__Your objective__.
Output exactly the lines below, starting with the line that has "Task: Open the 账套维护 tool icon" and going on through the line that has "Click Perry Webster's", both included, and no other lines.

- - - - -

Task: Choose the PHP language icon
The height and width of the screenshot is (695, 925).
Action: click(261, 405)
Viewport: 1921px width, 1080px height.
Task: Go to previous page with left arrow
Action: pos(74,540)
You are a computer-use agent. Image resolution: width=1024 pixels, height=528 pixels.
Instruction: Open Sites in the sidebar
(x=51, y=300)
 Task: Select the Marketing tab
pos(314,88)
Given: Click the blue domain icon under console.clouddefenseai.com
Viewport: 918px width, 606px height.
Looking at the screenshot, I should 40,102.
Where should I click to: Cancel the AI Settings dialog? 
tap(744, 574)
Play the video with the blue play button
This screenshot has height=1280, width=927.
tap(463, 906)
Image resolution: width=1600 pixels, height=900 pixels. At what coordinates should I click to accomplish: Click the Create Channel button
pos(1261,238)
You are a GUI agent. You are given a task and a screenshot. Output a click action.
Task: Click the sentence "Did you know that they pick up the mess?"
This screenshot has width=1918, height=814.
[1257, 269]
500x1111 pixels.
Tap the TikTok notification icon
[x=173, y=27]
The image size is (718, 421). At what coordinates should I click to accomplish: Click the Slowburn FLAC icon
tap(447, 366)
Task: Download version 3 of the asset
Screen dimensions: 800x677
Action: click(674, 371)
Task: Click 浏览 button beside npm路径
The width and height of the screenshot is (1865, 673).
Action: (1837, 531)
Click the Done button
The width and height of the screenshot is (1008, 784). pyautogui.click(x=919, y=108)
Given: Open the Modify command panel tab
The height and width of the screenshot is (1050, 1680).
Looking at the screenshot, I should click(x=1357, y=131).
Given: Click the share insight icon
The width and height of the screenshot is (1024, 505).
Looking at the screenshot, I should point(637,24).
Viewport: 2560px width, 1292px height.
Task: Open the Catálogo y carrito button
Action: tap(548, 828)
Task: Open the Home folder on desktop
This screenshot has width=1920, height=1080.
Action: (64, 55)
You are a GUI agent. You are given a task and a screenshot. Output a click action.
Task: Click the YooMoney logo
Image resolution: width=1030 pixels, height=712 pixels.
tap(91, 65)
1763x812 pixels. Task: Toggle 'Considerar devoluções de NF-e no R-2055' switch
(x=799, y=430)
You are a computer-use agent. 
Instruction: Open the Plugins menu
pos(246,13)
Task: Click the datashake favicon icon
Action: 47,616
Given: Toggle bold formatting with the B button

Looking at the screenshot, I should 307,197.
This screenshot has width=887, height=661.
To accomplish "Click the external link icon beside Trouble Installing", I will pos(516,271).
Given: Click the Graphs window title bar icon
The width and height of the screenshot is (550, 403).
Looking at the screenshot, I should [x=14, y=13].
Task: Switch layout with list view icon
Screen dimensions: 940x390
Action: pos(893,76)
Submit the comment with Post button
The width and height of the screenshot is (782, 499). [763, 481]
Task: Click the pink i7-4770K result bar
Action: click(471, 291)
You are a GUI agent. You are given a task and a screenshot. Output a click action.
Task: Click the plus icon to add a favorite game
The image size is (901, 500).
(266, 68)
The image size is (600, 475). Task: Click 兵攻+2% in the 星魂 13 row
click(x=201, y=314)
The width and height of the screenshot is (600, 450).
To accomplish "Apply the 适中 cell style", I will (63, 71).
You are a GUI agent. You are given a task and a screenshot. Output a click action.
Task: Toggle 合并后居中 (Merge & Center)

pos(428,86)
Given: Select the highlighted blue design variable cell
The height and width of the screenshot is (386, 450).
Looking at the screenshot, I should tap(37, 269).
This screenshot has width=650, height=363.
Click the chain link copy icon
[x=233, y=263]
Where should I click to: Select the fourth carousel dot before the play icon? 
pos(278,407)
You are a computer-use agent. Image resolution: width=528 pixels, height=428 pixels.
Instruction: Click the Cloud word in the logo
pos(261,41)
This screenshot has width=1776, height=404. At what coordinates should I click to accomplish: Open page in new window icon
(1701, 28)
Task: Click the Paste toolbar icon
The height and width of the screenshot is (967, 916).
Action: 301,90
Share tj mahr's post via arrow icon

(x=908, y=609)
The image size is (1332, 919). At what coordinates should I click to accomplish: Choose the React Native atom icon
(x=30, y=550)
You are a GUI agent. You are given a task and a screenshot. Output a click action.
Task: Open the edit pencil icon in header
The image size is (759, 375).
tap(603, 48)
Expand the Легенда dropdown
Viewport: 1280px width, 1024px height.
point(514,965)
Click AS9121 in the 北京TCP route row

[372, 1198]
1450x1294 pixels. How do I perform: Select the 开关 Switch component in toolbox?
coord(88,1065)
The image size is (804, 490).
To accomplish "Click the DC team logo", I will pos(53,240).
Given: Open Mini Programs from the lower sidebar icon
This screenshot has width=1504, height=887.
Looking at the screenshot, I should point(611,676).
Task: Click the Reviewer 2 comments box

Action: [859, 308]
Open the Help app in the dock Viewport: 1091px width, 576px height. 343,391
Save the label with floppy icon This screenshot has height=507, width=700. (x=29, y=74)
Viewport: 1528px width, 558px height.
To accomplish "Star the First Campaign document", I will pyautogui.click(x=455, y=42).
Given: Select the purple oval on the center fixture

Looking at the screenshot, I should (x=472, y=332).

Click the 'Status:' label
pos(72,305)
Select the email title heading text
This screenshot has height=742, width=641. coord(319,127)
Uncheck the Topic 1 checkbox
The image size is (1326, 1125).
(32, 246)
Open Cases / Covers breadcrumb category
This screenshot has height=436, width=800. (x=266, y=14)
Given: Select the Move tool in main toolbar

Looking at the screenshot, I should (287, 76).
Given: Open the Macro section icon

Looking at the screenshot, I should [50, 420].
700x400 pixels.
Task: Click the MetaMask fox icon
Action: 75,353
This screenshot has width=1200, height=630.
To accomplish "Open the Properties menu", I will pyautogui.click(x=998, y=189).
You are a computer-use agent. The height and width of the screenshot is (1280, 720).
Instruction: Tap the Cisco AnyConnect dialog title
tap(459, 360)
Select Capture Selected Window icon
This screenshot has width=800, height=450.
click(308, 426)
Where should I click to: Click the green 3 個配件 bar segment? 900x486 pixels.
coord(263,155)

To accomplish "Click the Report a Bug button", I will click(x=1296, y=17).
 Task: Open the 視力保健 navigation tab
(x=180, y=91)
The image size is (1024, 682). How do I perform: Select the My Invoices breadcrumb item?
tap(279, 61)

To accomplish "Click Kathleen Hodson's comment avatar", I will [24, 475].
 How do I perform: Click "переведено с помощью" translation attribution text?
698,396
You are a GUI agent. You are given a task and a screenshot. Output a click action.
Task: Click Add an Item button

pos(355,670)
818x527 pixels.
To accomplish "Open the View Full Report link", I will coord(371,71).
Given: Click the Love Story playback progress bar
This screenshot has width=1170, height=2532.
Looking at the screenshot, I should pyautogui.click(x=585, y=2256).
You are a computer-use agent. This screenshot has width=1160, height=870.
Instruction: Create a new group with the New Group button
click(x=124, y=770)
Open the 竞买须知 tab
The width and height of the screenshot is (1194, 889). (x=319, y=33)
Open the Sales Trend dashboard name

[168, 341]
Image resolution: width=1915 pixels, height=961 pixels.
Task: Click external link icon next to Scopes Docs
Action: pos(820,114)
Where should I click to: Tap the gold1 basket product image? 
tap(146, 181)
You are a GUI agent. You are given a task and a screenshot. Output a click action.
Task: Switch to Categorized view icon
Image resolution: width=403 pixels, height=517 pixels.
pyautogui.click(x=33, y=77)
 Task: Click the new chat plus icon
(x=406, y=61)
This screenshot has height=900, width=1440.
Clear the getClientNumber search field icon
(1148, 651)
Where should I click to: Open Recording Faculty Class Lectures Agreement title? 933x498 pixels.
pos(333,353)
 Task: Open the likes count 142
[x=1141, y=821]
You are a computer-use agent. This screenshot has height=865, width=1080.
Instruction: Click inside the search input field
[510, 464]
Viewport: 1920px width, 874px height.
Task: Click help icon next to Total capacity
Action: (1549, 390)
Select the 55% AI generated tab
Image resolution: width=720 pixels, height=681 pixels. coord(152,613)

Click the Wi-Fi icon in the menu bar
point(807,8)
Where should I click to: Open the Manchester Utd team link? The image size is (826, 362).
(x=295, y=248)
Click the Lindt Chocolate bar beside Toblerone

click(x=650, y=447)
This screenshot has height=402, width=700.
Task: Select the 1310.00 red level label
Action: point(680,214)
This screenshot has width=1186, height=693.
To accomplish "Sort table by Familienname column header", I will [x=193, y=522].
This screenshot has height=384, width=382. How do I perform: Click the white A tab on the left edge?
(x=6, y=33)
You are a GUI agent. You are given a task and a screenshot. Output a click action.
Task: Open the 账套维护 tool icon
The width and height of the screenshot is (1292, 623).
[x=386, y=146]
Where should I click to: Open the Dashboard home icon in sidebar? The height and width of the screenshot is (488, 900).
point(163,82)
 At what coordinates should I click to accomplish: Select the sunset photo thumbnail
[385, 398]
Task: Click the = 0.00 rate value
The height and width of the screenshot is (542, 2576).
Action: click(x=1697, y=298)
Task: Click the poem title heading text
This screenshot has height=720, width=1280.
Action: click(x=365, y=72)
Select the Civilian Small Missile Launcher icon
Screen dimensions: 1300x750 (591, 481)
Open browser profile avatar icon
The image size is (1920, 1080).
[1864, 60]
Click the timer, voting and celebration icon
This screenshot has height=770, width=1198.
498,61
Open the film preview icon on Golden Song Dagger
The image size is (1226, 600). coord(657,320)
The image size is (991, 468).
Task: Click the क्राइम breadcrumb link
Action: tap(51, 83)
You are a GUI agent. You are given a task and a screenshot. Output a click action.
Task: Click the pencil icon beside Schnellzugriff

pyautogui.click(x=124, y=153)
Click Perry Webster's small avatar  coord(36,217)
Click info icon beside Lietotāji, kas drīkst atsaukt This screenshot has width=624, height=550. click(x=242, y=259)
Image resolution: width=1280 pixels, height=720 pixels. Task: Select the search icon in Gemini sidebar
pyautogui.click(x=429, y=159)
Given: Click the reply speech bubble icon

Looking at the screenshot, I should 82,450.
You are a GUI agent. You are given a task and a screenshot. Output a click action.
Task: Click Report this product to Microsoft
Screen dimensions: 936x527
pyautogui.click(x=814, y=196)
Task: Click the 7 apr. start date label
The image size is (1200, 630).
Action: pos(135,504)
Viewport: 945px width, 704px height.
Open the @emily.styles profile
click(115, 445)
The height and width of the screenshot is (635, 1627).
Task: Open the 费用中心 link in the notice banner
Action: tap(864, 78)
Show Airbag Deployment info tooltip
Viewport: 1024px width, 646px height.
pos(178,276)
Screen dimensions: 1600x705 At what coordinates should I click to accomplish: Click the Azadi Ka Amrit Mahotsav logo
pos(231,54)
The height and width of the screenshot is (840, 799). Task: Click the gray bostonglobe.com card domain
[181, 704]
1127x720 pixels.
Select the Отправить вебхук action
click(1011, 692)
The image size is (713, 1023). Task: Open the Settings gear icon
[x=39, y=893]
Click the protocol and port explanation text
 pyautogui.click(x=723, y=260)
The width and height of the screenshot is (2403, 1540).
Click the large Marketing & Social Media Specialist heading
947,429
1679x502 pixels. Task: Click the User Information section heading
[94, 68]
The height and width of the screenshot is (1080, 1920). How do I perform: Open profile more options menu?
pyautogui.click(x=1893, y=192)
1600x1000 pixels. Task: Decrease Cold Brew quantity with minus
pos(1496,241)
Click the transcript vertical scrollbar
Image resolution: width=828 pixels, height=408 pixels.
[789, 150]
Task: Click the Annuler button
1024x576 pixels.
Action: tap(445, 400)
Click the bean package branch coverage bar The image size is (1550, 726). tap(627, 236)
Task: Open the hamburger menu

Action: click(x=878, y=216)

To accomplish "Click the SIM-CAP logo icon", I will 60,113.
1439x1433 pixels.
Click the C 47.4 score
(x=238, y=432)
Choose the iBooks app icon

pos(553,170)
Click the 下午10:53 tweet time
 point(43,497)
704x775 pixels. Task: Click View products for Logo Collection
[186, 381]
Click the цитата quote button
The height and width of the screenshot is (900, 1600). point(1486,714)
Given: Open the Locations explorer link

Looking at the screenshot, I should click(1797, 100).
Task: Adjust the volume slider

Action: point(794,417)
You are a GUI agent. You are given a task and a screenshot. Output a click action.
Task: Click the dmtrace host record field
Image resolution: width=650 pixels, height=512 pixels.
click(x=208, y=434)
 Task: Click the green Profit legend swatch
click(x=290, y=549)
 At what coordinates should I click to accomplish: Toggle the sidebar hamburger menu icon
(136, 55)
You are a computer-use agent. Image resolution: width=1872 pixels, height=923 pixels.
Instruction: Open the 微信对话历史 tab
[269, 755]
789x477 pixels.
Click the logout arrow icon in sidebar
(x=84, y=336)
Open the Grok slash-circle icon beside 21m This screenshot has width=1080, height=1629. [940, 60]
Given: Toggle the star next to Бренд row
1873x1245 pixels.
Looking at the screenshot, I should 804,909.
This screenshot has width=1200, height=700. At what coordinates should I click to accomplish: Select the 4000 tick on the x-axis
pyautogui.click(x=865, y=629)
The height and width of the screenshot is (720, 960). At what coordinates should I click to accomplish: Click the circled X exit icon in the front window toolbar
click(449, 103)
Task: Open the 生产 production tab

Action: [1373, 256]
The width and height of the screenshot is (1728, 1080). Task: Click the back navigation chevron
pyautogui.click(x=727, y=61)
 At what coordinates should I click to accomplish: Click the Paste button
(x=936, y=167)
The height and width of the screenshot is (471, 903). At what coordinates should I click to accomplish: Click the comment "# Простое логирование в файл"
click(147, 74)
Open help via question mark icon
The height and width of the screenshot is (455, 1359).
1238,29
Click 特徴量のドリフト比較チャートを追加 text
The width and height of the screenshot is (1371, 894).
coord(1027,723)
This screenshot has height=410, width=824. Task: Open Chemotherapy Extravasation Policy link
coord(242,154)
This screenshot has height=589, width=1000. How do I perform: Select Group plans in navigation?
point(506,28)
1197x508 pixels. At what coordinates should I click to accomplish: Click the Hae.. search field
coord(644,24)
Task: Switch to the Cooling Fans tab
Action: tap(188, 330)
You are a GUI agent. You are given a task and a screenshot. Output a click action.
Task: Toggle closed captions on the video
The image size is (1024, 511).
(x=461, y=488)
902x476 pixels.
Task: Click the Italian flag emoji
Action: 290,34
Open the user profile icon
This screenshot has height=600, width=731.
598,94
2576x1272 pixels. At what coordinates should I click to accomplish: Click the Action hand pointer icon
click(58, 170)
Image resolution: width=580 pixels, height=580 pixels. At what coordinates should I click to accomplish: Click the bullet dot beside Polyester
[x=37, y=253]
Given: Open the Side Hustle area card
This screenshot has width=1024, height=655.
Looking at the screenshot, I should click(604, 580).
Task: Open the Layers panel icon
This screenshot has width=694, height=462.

- - - - -

__Written solution__.
Task: Open the 账套维护 tool icon
The width and height of the screenshot is (1292, 623).
[x=386, y=146]
Where should I click to: Open the Dashboard home icon in sidebar? The height and width of the screenshot is (488, 900).
point(163,82)
 At what coordinates should I click to accomplish: Select the sunset photo thumbnail
[385, 398]
Task: Click the = 0.00 rate value
The height and width of the screenshot is (542, 2576).
Action: click(x=1697, y=298)
Task: Click the poem title heading text
This screenshot has height=720, width=1280.
Action: click(x=365, y=72)
Select the Civilian Small Missile Launcher icon
Screen dimensions: 1300x750 (591, 481)
Open browser profile avatar icon
The image size is (1920, 1080).
[1864, 60]
Click the timer, voting and celebration icon
This screenshot has height=770, width=1198.
498,61
Open the film preview icon on Golden Song Dagger
The image size is (1226, 600). coord(657,320)
The image size is (991, 468).
Task: Click the क्राइम breadcrumb link
Action: tap(51, 83)
You are a GUI agent. You are given a task and a screenshot. Output a click action.
Task: Click the pencil icon beside Schnellzugriff

pyautogui.click(x=124, y=153)
Click Perry Webster's small avatar  coord(36,217)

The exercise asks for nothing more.